Texto fornecido:
■ ■ ■

Monitorar contas de emails e contas de telefones corporativos é lícito e comum em organizações grandes e complexas.  Na Vale, os recém chegados assinam inclusive um documento em ceder tais informações. Mas gravar conversas de funcionários é ilegal. “Toda empresa tem o dever e obrigação de proteger seu patrimônio, mas não pode lançar mão de espionagem. Isso é violação de privacidade, crime previsto na Constituição” explica o advogado e ex-desembargador do trabalho Caio Vieira de Mello. O mesmo se aplica aos movimentos sociais que a Vale vigiou. “ O contrario configura do direito a livre manifestação “ esclarece o advogado.
A Vale passou ao largo de tudo isso. Em certos momentos, nem disfarçava  o clima de desconfiança. Entre 2006 e 2008 pairou como uma sombra da empresa a figura de um ex-coronel do Shin Bet, agencia de inteligência de Israel, que interrogava gerentes e diretores com perguntas enigmáticas e ate pessoais, sem dizer o motivo. “Era uma fase de muita paranoia. Se o Roger visse uma mínima protuberância no carpete, ele ordenava uma varredura na sala”  lembra Almeida. Mais de vinte integrantes do alto escalão deixaram a companhia ou foram demitidos. Pelo menos um caso teve relação com os grampos: a saída do diretor de logística Guilherme Laager. Veja ouviu dois ex-diretores e um ex-conselheiro, que afirmam ter sido informado de seu monitoramento.  Um deles ate ouviu um dos diálogos interceptados, em que Laager  comenta transações na bolsa de valores com amigo e subordinado Francisco Nunes Naves. Ao saber da gravação, ele deixou a Vale, em outubro de 2006. A amigos, Laager contou ter relatado a história de um colega. E era Murilo Ferreira, hoje presidente da empresa- que confirma a conversa, mas nega que se tenha falado sobre grampos.

■ ■ ■

Tarefas do exercício:
- A) Devolva, sem alterações, o trecho do texto sobre a Vale que começa em "Monitorar contas de" e segue até "esclarece o advogado.".
- B) Responda às perguntas abaixo com base no texto sobre a Vale.
(i) Em que mês e ano Guilherme Laager deixou a Vale?
(ii) Além de advogado, que cargo Caio Vieira de Mello já ocupou?
(iii) De que agência de inteligência o ex-coronel era integrante?
- C) Liste todas as pessoas mencionadas pelo nome no texto sobre a Vale.

■ ■ ■

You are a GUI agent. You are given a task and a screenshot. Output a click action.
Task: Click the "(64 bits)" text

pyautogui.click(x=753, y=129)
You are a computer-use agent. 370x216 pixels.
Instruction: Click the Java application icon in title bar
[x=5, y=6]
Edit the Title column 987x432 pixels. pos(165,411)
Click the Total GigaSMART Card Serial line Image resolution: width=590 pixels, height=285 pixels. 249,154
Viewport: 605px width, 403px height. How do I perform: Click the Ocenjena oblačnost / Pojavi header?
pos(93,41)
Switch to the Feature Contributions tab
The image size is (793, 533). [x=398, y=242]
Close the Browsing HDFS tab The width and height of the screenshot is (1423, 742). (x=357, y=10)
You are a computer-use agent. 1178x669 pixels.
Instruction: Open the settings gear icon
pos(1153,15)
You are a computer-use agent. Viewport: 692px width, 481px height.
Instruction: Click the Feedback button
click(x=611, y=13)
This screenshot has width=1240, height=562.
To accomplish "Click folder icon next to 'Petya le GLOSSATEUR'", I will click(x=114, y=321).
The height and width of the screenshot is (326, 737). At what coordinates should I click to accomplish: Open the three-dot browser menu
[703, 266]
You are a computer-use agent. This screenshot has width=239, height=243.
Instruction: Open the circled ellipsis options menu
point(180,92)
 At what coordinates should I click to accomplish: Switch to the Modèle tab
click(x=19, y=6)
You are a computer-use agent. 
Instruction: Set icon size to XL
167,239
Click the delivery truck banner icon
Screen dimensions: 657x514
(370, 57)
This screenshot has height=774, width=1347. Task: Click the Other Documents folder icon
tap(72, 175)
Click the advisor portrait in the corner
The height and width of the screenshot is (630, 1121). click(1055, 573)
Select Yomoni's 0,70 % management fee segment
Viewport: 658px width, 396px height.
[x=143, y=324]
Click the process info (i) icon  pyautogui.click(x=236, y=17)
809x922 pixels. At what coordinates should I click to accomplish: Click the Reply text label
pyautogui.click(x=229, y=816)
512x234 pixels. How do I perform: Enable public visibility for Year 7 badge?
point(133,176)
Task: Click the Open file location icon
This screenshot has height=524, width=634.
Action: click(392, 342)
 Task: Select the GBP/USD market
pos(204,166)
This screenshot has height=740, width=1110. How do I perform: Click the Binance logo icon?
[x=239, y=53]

■ ■ ■

Respostas:
- A)
Monitorar contas de emails e contas de telefones corporativos é lícito e comum em organizações grandes e complexas.  Na Vale, os recém chegados assinam inclusive um documento em ceder tais informações. Mas gravar conversas de funcionários é ilegal. “Toda empresa tem o dever e obrigação de proteger seu patrimônio, mas não pode lançar mão de espionagem. Isso é violação de privacidade, crime previsto na Constituição” explica o advogado e ex-desembargador do trabalho Caio Vieira de Mello. O mesmo se aplica aos movimentos sociais que a Vale vigiou. “ O contrario configura do direito a livre manifestação “ esclarece o advogado.

- B)
(i) Em outubro de 2006.
(ii) Desembargador do trabalho.
(iii) Do Shin Bet, agência de inteligência de Israel.

- C)
Caio Vieira de Mello
Roger
Almeida
Guilherme Laager
Francisco Nunes Naves
Murilo Ferreira